Dwellir Harvester Daemon

options:
  -h, --help            show this help message and exit
  --collectors COLLECTORS [COLLECTORS ...]
                        List of collectors to run (default: ['host'])
  --host HOST           Host to bind the HTTP server to (default: 0.0.0.0)
  --port PORT           Port to run the HTTP server on (default: 18080)
  --interval INTERVAL   Collection interval in seconds (default: 300)
  --schema SCHEMA       Path to JSON schema file (defaults to bundled schema)
  --no-validate         Disable schema validation
  --debug               Enable debug logging
  --log-level {DEBUG,INFO,WARNING,ERROR,CRITICAL}
                        Logging level (default: INFO)
```

### Environment Variables

- `DATA_DIR`: Directory to store data files (default: `/var/lib/dwellir-harvester`)
- `LOG_LEVEL`: Logging level (default: `INFO`)
- `PORT`: HTTP server port (default: `18080`)
- `INTERVAL`: Collection interval in seconds (default: `300`)
- `COLLECTORS`: Space-separated list of collectors to run (default: `host`)
- `VALIDATE`: Enable/disable schema validation (default: `true`)
- `DEBUG`: Enable debug logging (default: `false`)

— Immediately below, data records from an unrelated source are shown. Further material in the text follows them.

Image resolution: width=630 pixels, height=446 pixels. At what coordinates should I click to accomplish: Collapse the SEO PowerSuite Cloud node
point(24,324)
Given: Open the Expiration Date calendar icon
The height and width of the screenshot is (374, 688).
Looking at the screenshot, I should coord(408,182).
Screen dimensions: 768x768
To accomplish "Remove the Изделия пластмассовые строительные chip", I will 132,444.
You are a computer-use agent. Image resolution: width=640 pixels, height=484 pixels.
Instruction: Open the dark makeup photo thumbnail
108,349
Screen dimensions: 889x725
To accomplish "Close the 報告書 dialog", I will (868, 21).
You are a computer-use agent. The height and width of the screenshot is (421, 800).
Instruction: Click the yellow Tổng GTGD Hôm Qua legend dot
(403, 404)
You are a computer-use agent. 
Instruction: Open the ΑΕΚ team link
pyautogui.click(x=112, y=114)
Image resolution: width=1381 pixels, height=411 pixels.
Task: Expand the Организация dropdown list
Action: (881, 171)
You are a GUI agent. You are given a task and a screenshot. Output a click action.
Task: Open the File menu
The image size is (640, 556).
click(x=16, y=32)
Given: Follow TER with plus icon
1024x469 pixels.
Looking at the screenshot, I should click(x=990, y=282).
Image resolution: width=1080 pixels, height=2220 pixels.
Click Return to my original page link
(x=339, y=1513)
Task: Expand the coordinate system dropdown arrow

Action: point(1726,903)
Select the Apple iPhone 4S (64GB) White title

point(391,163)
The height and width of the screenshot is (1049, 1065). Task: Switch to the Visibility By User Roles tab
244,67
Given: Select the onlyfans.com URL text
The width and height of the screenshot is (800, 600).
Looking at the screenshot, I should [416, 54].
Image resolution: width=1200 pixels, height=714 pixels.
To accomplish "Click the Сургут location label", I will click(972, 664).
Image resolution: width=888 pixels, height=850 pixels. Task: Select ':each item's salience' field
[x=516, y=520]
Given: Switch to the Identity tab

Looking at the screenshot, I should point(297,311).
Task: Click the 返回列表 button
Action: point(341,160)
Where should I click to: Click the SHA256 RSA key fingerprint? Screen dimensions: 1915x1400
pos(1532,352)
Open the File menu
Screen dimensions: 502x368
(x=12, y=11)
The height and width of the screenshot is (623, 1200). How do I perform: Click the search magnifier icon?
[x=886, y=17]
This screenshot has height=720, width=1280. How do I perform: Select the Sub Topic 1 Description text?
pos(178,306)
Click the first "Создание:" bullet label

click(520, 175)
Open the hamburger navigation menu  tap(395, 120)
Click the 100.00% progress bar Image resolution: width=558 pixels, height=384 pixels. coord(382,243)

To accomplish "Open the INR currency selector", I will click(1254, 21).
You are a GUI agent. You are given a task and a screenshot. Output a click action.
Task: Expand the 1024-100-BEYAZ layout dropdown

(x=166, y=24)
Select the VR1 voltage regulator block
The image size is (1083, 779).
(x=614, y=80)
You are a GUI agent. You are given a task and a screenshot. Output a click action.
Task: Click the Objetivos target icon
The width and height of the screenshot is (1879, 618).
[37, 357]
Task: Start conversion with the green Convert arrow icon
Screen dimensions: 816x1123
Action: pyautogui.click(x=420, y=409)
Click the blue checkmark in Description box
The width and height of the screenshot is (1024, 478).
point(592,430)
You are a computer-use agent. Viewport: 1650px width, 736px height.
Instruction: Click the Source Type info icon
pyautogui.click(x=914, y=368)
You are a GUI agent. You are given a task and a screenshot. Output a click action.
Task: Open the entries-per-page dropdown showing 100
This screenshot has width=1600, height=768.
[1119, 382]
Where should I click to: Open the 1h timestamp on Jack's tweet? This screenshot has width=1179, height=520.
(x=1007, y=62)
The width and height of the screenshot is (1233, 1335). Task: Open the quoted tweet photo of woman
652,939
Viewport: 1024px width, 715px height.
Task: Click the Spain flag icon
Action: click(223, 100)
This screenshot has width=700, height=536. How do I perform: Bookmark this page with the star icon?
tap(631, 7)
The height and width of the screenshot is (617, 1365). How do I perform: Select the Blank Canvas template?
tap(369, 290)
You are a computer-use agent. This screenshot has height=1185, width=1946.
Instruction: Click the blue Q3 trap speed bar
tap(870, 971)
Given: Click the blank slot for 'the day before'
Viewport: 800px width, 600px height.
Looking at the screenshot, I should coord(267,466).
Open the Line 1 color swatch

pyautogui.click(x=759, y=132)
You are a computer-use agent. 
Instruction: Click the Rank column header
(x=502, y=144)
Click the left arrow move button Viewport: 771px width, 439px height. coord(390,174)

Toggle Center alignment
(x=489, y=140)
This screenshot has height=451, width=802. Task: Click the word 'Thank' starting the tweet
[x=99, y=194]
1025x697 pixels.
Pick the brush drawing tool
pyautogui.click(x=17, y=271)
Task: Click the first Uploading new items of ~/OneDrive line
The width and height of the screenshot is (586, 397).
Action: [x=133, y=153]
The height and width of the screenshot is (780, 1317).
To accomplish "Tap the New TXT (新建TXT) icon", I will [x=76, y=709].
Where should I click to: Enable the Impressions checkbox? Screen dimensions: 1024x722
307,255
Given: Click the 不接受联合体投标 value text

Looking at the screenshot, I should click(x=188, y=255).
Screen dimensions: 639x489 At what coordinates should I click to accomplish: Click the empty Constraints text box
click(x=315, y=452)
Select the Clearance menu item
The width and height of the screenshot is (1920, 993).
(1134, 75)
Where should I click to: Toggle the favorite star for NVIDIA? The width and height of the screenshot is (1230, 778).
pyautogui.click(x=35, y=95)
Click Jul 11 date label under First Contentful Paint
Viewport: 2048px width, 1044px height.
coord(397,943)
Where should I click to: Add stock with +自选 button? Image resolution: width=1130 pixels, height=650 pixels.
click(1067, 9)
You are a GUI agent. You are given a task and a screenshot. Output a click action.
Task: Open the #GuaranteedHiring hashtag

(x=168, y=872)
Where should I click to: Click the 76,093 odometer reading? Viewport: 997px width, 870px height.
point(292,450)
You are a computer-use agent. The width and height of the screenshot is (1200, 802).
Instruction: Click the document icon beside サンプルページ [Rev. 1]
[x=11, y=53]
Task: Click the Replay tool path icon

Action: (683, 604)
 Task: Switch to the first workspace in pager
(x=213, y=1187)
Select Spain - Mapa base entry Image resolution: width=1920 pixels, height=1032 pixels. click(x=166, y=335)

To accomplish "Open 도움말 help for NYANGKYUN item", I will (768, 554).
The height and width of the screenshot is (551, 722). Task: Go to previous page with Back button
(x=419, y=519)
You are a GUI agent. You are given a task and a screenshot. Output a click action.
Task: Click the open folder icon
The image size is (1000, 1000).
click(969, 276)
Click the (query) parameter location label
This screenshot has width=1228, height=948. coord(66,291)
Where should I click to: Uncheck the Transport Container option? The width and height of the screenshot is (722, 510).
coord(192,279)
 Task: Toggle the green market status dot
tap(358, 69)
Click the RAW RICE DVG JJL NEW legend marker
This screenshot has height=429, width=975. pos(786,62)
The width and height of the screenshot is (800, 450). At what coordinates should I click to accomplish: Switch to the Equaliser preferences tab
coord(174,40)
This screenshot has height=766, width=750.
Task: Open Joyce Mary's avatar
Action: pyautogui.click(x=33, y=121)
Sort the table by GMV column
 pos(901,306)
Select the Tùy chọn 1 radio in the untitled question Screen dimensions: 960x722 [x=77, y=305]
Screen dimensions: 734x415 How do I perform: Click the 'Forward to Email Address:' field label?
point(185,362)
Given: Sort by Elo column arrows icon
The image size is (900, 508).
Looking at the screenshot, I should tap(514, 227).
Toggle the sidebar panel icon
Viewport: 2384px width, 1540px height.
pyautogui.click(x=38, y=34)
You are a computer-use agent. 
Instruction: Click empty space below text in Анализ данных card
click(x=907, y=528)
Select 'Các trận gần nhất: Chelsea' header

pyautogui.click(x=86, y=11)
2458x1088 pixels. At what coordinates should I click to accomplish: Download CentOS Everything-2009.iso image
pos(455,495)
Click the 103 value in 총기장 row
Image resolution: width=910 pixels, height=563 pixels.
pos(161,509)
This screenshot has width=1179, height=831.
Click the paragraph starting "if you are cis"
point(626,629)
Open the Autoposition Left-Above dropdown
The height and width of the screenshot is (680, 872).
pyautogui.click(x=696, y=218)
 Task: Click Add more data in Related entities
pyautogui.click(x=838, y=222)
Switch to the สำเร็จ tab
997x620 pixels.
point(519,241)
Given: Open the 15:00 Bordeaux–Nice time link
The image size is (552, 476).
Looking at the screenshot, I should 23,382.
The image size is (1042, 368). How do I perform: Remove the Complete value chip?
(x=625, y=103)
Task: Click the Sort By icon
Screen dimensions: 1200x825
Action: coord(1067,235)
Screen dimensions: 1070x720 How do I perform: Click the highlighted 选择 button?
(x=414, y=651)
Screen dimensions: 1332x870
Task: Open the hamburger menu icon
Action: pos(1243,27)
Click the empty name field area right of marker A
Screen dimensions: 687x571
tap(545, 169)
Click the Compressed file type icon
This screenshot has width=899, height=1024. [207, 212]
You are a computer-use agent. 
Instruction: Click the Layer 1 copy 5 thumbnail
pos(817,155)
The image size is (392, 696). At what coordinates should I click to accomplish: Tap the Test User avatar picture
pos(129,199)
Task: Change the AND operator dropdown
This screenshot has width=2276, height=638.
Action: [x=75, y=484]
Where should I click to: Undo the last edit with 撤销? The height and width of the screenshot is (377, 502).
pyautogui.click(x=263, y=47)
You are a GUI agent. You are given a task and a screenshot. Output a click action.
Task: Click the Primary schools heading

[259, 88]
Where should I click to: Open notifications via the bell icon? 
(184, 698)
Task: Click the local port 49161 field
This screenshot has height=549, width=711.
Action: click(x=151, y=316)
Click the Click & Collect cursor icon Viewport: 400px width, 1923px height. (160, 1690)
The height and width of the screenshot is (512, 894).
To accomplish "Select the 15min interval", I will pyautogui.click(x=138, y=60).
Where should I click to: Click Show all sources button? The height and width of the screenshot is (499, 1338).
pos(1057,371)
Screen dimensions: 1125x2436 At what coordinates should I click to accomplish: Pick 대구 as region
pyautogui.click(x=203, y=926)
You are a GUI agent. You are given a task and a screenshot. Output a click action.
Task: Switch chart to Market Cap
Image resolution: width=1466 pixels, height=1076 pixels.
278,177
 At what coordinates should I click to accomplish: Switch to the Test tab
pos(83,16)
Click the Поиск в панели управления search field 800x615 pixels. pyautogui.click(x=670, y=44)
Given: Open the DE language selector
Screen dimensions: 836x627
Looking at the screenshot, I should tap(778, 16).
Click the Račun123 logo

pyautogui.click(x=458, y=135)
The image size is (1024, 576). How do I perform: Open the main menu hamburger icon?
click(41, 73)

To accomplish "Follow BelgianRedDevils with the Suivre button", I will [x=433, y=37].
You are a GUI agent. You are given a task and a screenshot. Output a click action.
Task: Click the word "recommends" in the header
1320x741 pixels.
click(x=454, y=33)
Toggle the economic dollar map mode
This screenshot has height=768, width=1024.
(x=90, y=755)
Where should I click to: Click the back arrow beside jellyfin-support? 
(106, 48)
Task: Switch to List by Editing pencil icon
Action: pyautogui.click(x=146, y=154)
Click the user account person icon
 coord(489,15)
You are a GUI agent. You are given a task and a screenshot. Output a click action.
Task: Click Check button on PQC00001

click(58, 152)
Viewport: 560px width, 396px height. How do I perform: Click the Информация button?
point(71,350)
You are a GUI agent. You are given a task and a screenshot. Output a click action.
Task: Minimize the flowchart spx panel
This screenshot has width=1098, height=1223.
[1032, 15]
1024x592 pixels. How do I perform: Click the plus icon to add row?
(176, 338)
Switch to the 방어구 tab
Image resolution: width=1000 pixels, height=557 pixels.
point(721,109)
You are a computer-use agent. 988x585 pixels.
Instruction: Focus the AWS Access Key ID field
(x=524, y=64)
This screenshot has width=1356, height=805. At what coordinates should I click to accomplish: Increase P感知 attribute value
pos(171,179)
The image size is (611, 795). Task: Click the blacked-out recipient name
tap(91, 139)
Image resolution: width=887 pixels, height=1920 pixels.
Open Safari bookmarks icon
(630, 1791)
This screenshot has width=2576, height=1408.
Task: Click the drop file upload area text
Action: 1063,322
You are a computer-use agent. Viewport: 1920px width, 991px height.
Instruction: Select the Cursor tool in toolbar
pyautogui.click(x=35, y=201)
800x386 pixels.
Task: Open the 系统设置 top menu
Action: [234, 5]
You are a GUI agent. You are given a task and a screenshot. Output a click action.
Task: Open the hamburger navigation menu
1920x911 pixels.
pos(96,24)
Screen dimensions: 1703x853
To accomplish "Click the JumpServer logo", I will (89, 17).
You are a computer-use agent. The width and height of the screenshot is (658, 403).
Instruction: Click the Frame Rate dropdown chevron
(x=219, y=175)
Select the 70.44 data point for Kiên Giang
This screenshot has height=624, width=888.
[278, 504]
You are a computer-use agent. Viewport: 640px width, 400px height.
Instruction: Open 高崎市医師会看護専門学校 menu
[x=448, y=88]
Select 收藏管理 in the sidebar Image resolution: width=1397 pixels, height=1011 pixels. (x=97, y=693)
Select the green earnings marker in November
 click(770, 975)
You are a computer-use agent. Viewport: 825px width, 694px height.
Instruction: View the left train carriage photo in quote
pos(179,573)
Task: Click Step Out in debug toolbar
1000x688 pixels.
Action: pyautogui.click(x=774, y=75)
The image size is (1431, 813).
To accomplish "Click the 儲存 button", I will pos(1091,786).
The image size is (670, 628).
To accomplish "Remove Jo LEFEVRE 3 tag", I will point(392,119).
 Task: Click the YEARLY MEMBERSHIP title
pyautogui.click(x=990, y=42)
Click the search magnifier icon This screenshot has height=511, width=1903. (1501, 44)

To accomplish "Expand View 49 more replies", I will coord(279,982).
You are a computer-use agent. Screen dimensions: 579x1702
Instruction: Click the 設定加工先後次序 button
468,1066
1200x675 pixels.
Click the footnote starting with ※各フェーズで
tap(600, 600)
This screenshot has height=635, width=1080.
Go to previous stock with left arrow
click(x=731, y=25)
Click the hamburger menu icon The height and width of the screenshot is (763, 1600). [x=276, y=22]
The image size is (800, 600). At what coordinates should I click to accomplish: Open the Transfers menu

## Running as a Systemd Service

1. Install the service using the provided script:
   ```bash
   sudo scripts/install-service.sh
   ```

2. The service will be installed with default settings. You can customize it by editing:
   ```bash
   sudo nano /etc/dwellir-harvester/config
   ```

3. Start and enable the service:
   ```bash
   sudo systemctl start dwellir-harvester
   sudo systemctl enable dwellir-harvester
   ```

4. Check the status:
   ```bash
   systemctl status dwellir-harvester
   ```

5. View logs:
   ```bash
   journalctl -u dwellir-harvester -f
   ```

## Available Collectors

- `host` - Collects basic system information (default)
- `null` - A dummy collector
- `dummychain` - Collects data from a dummychain (snap install dummychain --edge)

## API Endpoints

- `GET /metadata` - Get the latest collected data
- `GET /healthz` - Health check endpoint

## Development

### Setting Up for Development

1. Clone the repository and install development dependencies:
   ```bash
   git clone https://github.com/your-org/dwellir-harvester.git
   cd dwellir-harvester
   python -m venv .venv
   source .venv/bin/activate
   pip install -e ".[dev]"
   ```

2. Run tests:
   ```bash
   pytest
   ```

3. Run linters:
   ```bash
   black .
   isort .
   mypy .
   ```

### Adding a New Collector

1. Create a new Python file in `src/dwellir_harvester/collectors/`
2. Implement a class using the Dummycollector `BlockchainCollector` or Nullcollector `GenericCollector`
3. Add it to `__all__` in `collectors/__init__.py`

## License

MIT

---

## HTTP API

The daemon exposes a small HTTP API on `0.0.0.0:<service.port>` (default `:18080`).

### Endpoints

- `GET /healthz` → plain text `"ok"` if the daemon is serving.
- `GET /metadata` → the latest JSON document (200) or `{"error":"metadata not found"}` (404).

### `curl` examples

```bash
# Health
curl -s http://127.0.0.1:18080/healthz

# Current metadata (pretty-print)
curl -s http://127.0.0.1:18080/metadata | jq .

```

> If you changed the port via `service.port`, replace `18080` in the examples.

---

## Testing

```bash
python -m pip install -e .
pip install pytest
pytest -q
```

## Build & publish (Python package)

```bash
# build
python3 -m pip install build twine
python3 -m build  # creates dist/*.tar.gz and dist/*.whl

# upload to TestPyPI first (recommended)
python3 -m twine upload -r testpypi dist/*

# Install from testpypi
python3 -m venv .venv
source .venv/bin/activate
# Pull in deps from real, this is needed only on testpypi 
pip3 install jsonschema>=4.25.1 psutil>=7.1.3 requests>=2.32.5
# Install from testpypi
pip3 install --index-url https://test.pypi.org/simple/ --no-deps dwellir-harvester

# then to PyPI
python3 -m twine upload dist/*
```

---

## Notes

- The framework fills `metadata.last_collect_attempt_at`, `metadata.last_collect_status`,
  and `metadata.last_successful_collect_at` automatically.
- Collectors should **only** return the `blockchain` and `workload` portions.
- For recoverable issues, raise `CollectorPartialError` with warnings; the run will be marked `partial` and still emit output.
- For unrecoverable issues, raise `CollectorFailedError`.
- The `null` collector is intended for smoke tests, CI, and “no local client” deployments.